Published in final edited form as: Nat Genet. 2010 Apr 4;42(5):385–391. doi: 10.1038/ng.564

Figure 2.

Figure 2

Confidence intervals. (a) We used our array CGH data to construct confidence intervals for both the 5′ and 3′ breakpoints of 350 CNVs with published breakpoint sequences. m2 confidence intervals (shown here as 700 horizontal gray lines) are drawn in base pairs 5′ or 3′ (<0 or >0, respectively) from the GADA-estimated breakpoint location. The true location for each sequenced breakpoint is represented as a red dot. There appears to be a strong positive correlation between confidence interval size and the accuracy of the GADA breakpoint estimates, indicating the CGH data contains useful information on the uncertainty in breakpoint location. (b) We confirmed this by modeling the relationship between confidence interval size and the accuracy of our breakpoint estimates. The best-fit line from least-squares regression is shown in red (test of slope = 0, P < 10−15). (c) A permutation test of the hypothesis that our confidence intervals cover more breakpoint locations than expected by chance. As our test statistic, we used the number of true breakpoints covered by a set of confidence intervals.

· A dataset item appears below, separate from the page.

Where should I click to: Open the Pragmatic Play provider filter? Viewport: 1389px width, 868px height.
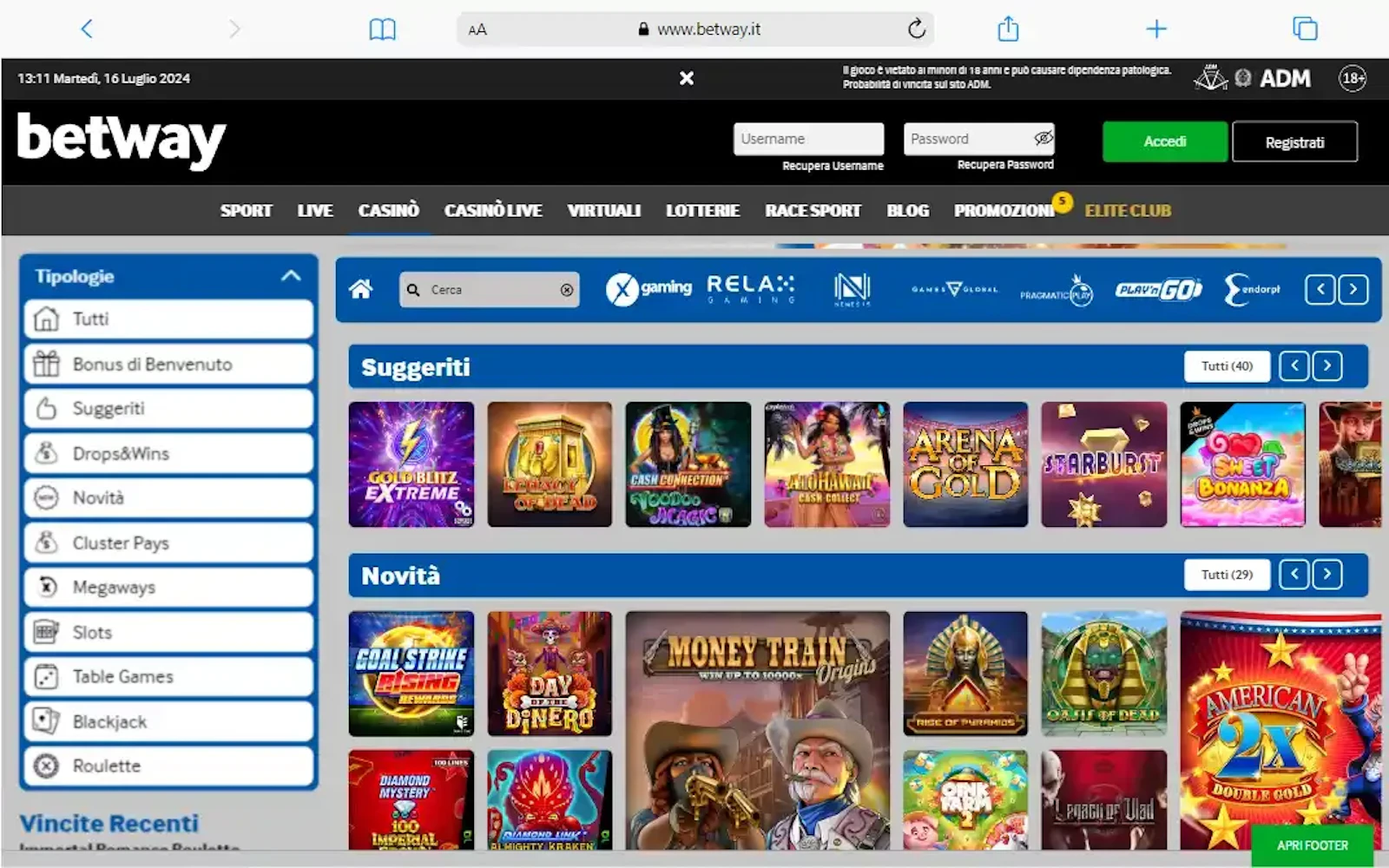coord(1056,290)
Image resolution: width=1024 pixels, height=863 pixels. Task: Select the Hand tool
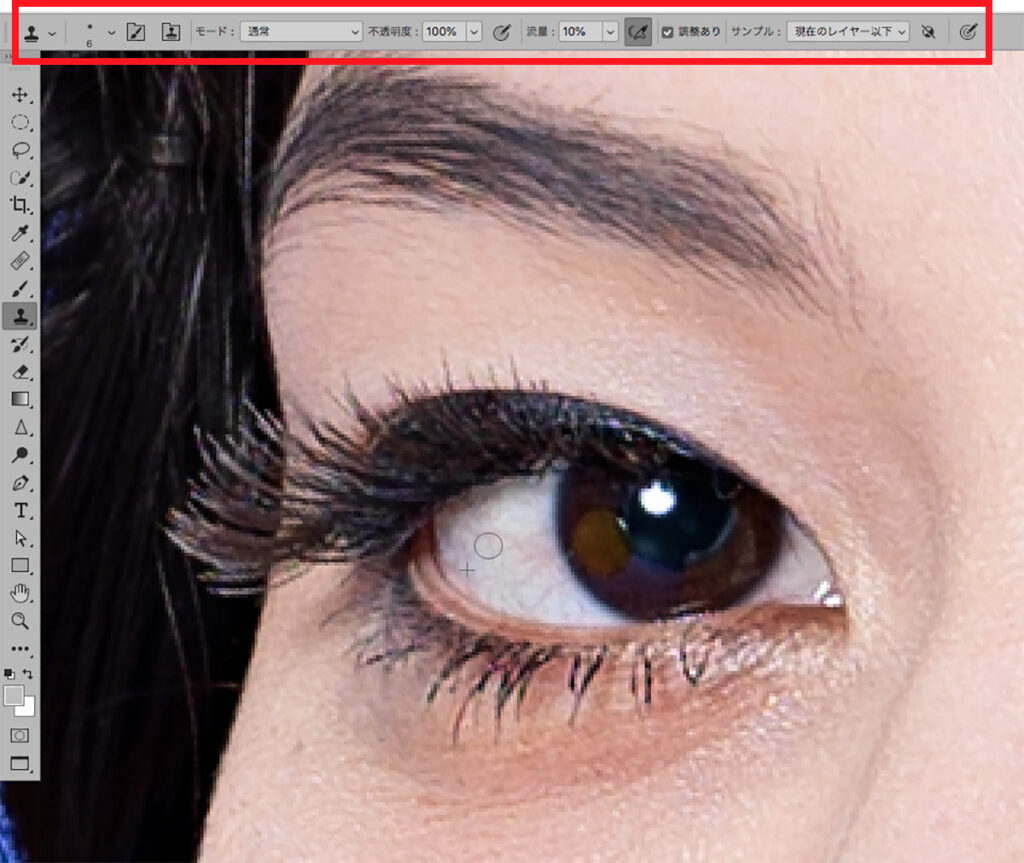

A null distribution for this statistic was generated using 1,000 permutations of m1 confidence intervals across CNVs (shown here as a black curve). The number of true breakpoints covered with the correctly assigned confidence intervals (indicated by a vertical red line) was 13 s.d. greater than the mean from the randomly assigned permutations. (d) The relationship between CNV log2 ratio between test and reference in the discovery CGH experiment and the breakpoint estimation error indicate that GADA breakpoint estimation accuracy decreases as the CNV signal is closer to the background.